- _Selected extract_
-----

Yum. Knowing the various relationships of conic sections gives you avenues into setting up otherwise impossible problems for successful solution.
• In the video Sal says he did conic sections IIT JEE problems in previous videos, but this video is the first in the series. Where can I find the previous videos?
• There are many IIT videos here: https://www.khanacademy.org/test-prep/iit-jee-subject/iit-jee - several of them involve conic sections, so he's presumably referring to those.

(It's weird, those are off in their own little "Test prep" category, instead of being in the "Math" category. Not sure what the purpose is of hiding them over there. Seems like they should be moved here.)
• How many questions are in the exam? And subsequently how much time?
• It says that the video is, "very optional" so will this be on a precalculus final or not?

-----

- _Supplied material_
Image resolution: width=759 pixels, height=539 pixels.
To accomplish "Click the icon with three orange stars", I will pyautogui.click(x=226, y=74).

-----

- _Task statement_
Continue the comment thread about the conic sections video from its last post.

- _Written answer_
• This might sound like a basic question, but what does IIT JEE mean? What does it stand for?
• Indian Institutes of Technology- Joint Entrance Exam
• is this relationship that Sal found in the end "" is true also for a hyperbola opens up and down ??
• At , what if the coefficient of the x^2 term equals zero? Then, m^2-b^2/a^2 = 0 , and it will become a liner equation which it still has only one solution.
I hope my question is clear enough :-)
• Well, then line has an equation y = b/a*x + c or
y = -b/a*x + c. This lines are asymptotes of hyperbola shifted up(down) by c units. They intersect hyperbola in only one point, but they are not tangents. I wonder myself, why this case was missed in the video?
• What would be the tangent line relation for the hyperbola (y^2/a^2) - (x^2/b^2) = 1 ?
Would it be x = my + c where c^2 + b^2 = (a*m)^2 ??
What would be the relation for the hyperbola xy = a constant ?
• Why did sal stop when he had the hyperbola equation equal to y^2? Why didn't he just take the square root of both sides to get y=b/a*x-b?
• Maybe because the square root of [b^2x^2/a^2 - b^2] does not create b/a*x-b
You can not split the square root across terms. It just won't work.
For example: sqrt(16+9) = sqrt(25) = 5
If you use your methoed: sqrt(16+9) = sqrt(16) + sqrt(9) = 4 + 3 = 7. This is an incorrect value.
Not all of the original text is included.